Between this, the busy signal earlier, and the mixed messages from different operators, this added up to at least four different problems I had experienced with the National Passport Information Center. If I’d learned anything, though, it’s to be persistent, and I called back 20 minutes later.

Ok this lady says there was some notice of acknowledgement from the NPC at 4:21 today
Ok
And then?
She transferred me to an “appointment specialist”
I asked that lady some more questions
She said once it ships there will be a tracking number
And I can call to get that
Also that the website is not updated as frequently so I should call again and again
What thing ships there?
I asked her to get an appointment in NH
And?
My passport book
And she said nothing is available
So your passport book is made?
And you can just collect?
We can try walking up but there are no guarantees they will see us

I booked a ZipCar for the following morning, in case we’d need to drive up to New Hampshire to get it. And I kept calling them around every hour. Eventually:

Ok that guy was very helpful
He sent them another reminder
And was reassuring
He said I should get an email alert if it is sent
But I should just keep calling otherwise until 10pm
The passport book?
Do they work till late?
Yeah if it’s in the mail
Yeah he said the NPC is working nights and weekends
And they will do overnight?
That’s the hope
Ahhhh
So that means if they don’t do it tonight
Going tomorrow won’t really help
Probably
Why is everyone giving different information??????
I know
Either way we can decide what to do at 10 tonight
Hmm
This is so unnerving
You can stop worrying
I’ll take care of things
And just let you know any real updates

Unfortunately, as much as I hoped stepping up my game would help calm her down, the whole situation was still worrying enough and out of my control to fix.

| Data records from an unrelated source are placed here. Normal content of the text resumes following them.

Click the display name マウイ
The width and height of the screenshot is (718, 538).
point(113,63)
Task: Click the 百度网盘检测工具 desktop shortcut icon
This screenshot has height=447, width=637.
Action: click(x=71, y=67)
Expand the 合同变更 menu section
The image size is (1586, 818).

Wednesday, July 22, 10pm. Hours to flight: 34

I called once more in the evening, after a town hall meeting in my dorm about the upcoming renovations.

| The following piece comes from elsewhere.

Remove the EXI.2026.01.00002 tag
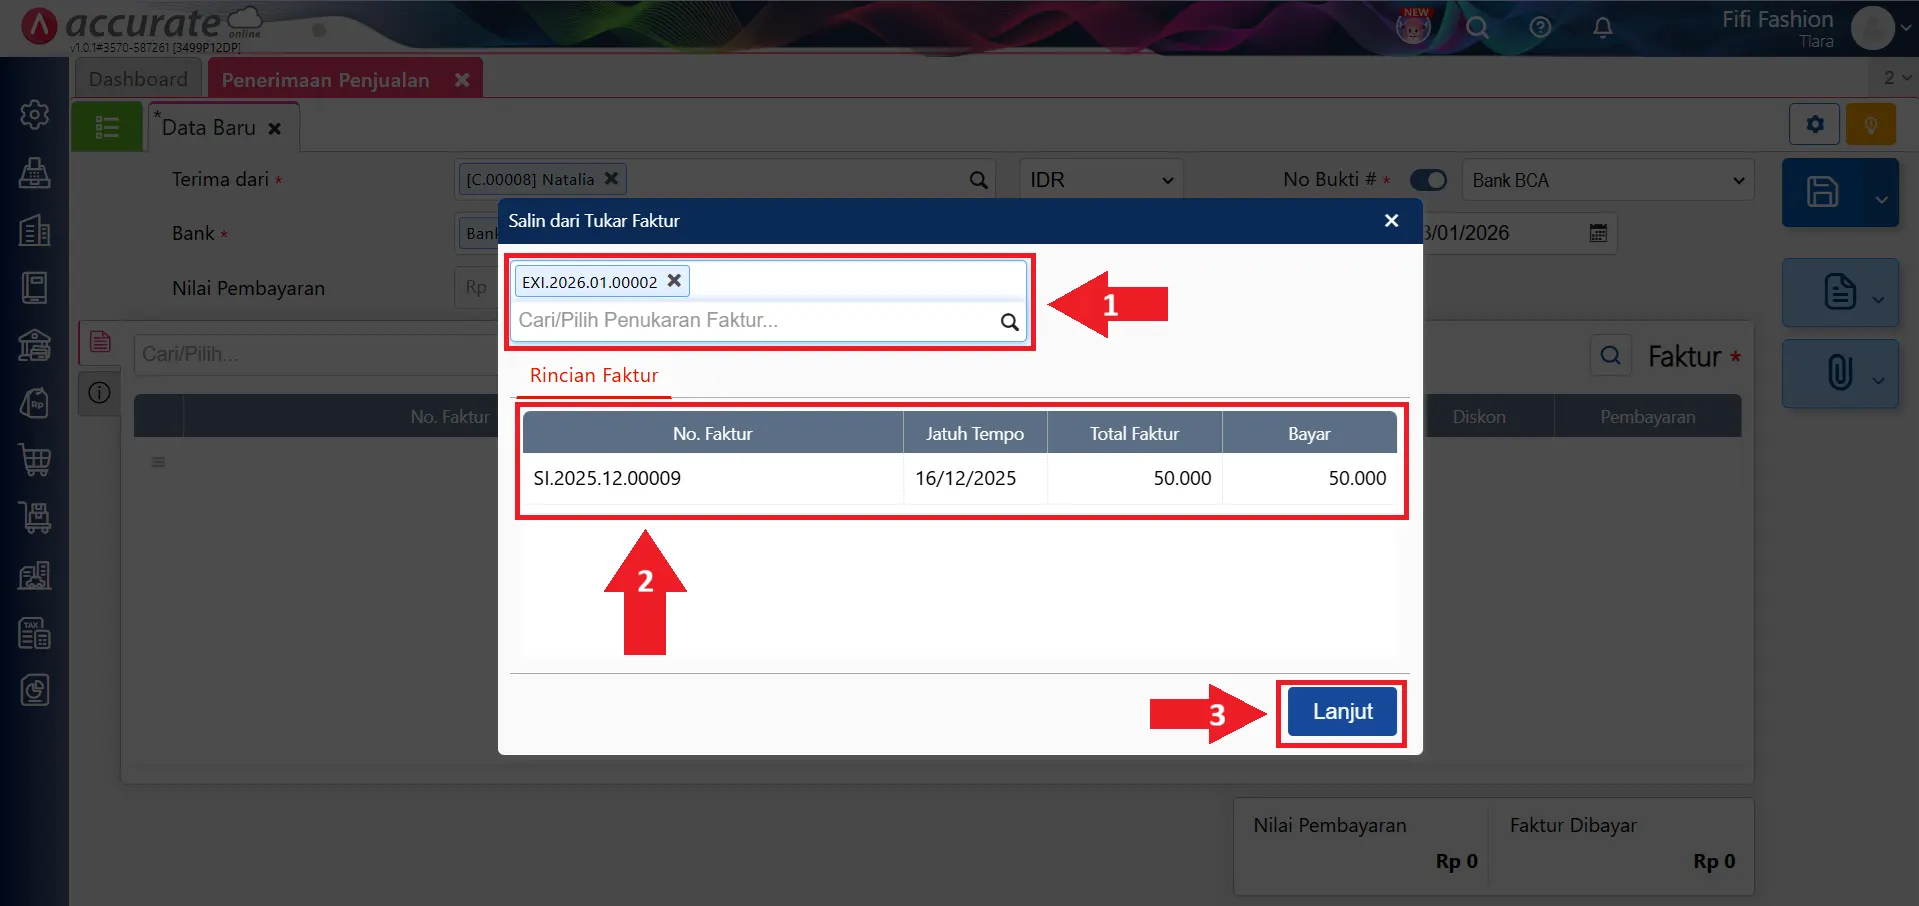1919x906 pixels. pos(674,281)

This lady says it got expedited without me being charged, but it might not be completed until tomorrow. She says we can transfer it over to will call (go get it) and is transferring me to a specialist.
Do you want all these details? I don’t want to stress you out…
Yah
That sounds better than no info
Yeah

Okay that was the most competent guy
He sent a message through the secure channel to the NPC
They will call me first thing tomorrow at the latest to figure out when I can go pick it up or if it can be shipped to me in time

It seems that the NPC realized that they should have been able to complete it without expediting, which was a good sign at least. I cancelled the morning ZipCar and went to sleep.


Thursday, July 23, 11am. Hours to flight: 21

Well, sleep wasn’t the best description. I kept waking up in the early morning thinking I might have gotten a call. If you’ve been reading this far, though… you know that I didn’t. Every time I was supposed to hear something from the NPC, I hadn’t. Why would this time be any different?

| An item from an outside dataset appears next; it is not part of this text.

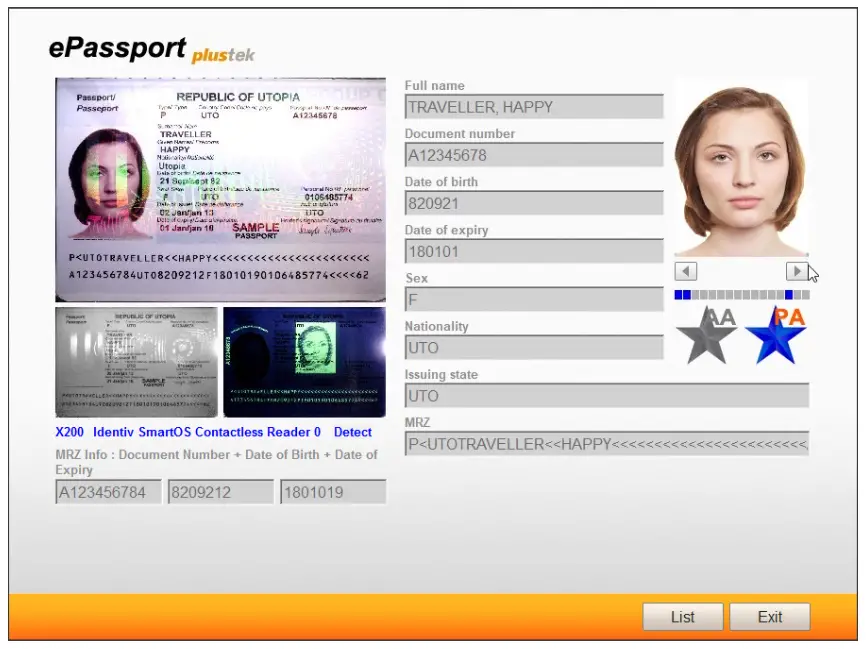
Task: Select the Document number field A12345678
Action: pyautogui.click(x=535, y=154)
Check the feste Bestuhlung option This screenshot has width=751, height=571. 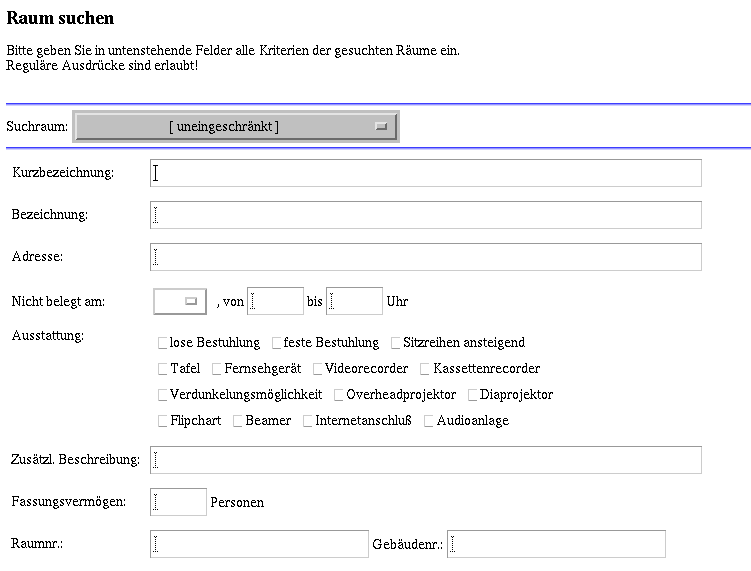tap(277, 343)
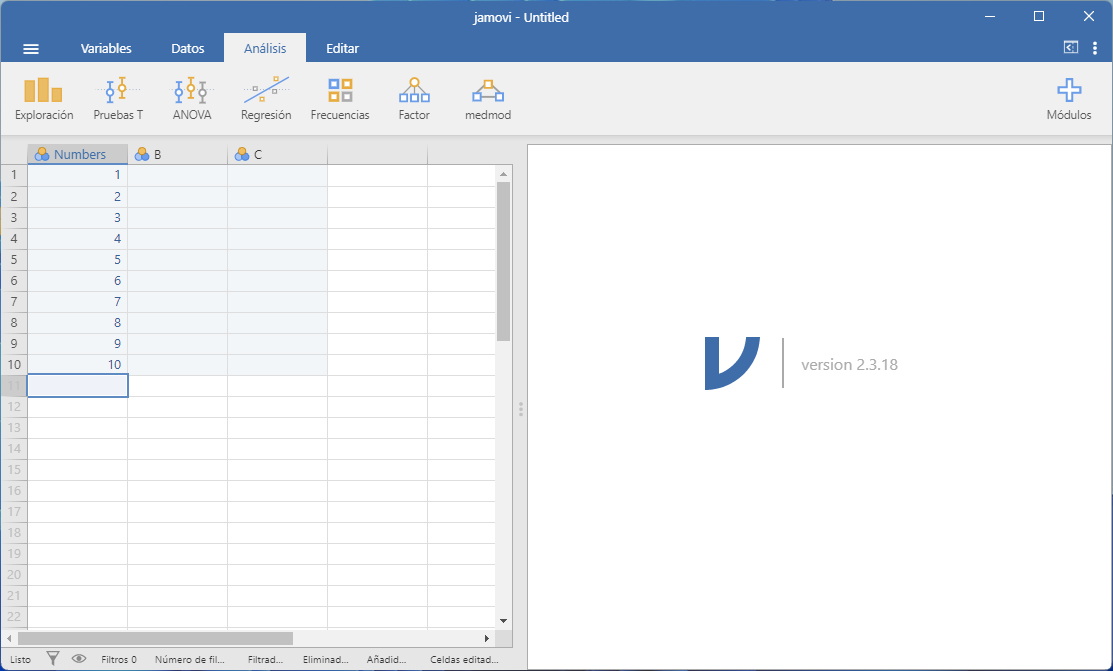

I didn’t get a call, but I did notice just as I was about to call them that the website was updated, for the first time since we’d started checking. It said that my passport had been completed and was in the mail! They had apparently completed it the night before at 10:41pm and sent it right in without calling me to see if I wanted to go collect it. And now the website was estimating the delivery date as… Saturday. Way too late.

They gave us a UPS tracking number, though, and this confirmed that it was on Next Day Air, which would arrive well before Saturday, probably the normal shipping time. We called NPIC one more time, and they said that it was out of their hands now that UPS had it. But when we called UPS, they said that they hadn’t picked it up yet, just that the label had been printed. They couldn’t do anything about it until they had the package in their system.


Thursday, July 23, 5pm. Hours to flight: 16

I soon became intimately familiar with another phone tree. I called UPS again, and they still hadn’t gotten it. With nothing else to do, I went to go play frisbee, and just hoped that we could go get it from UPS later that evening.

Grace kept refreshing UPS’s website, and noticed shortly thereafter that UPS had picked up the package at around 4:45. After I didn’t pick up my phone, she ran to the frisbee fields to find me. I came off the field to call them again, using the keyword “agent” to get through the phone tree faster. The agent told me that although they had picked it up, he couldn’t contact the facility it was headed to in Dover, NH, until it had arrived there. With nothing to do but wait, I kept playing frisbee while Grace kept refreshing the website on the sideline.

After frisbee, we called them again and found out that my passport had been loaded quickly onto another truck headed for Chelmsford, MA. With that being only an hour away, this was good news to us. But they also updated the guaranteed arrival time to 10:30am on Friday, a couple hours after our flight was going to leave.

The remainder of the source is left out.